##### MATERIAL FOR THIS EXERCISE #####

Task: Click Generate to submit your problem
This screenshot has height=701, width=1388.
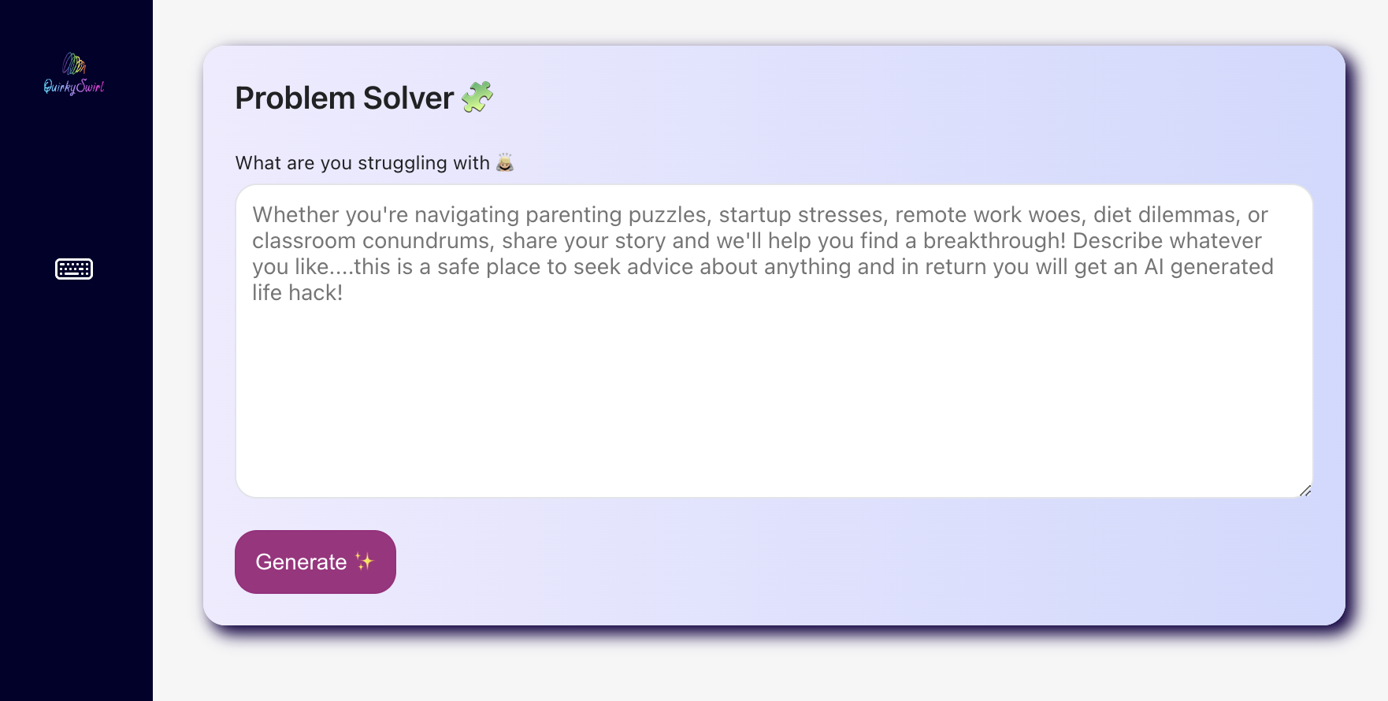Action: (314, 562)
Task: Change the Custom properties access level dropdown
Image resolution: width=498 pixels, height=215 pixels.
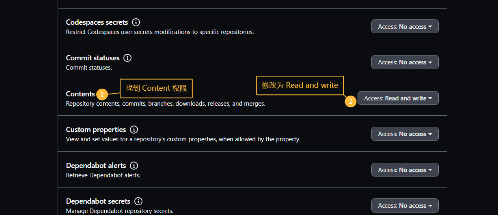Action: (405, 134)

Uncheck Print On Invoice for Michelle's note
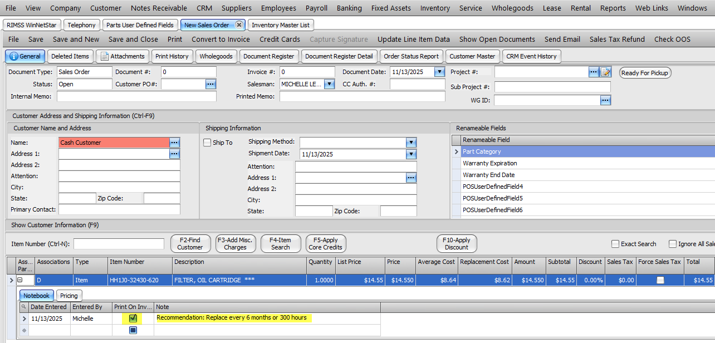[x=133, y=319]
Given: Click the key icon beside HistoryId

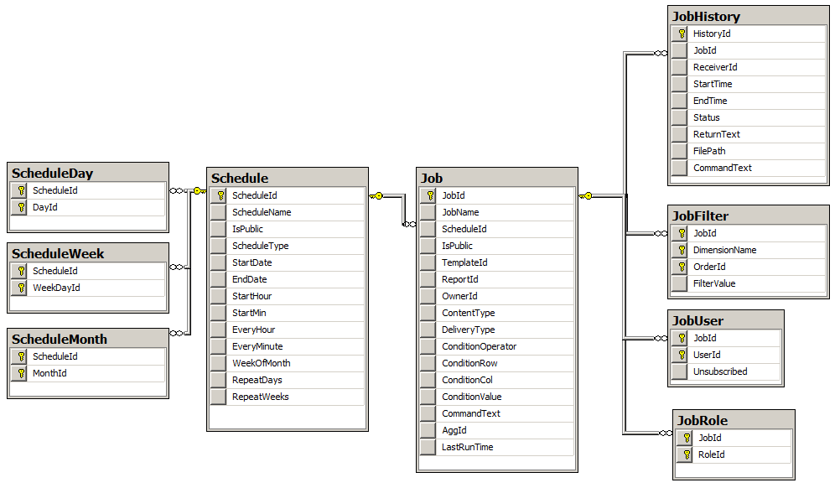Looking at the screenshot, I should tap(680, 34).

#####

From the line containing "This screenshot has height=701, width=1388." down to the last line of the records above, repeat every line exactly and nothing else, dropping any pictures.

This screenshot has height=701, width=1388.
Action: (314, 562)
Task: Change the Custom properties access level dropdown
Image resolution: width=498 pixels, height=215 pixels.
Action: (405, 134)

Uncheck Print On Invoice for Michelle's note
[x=133, y=319]
Given: Click the key icon beside HistoryId

Looking at the screenshot, I should tap(680, 34).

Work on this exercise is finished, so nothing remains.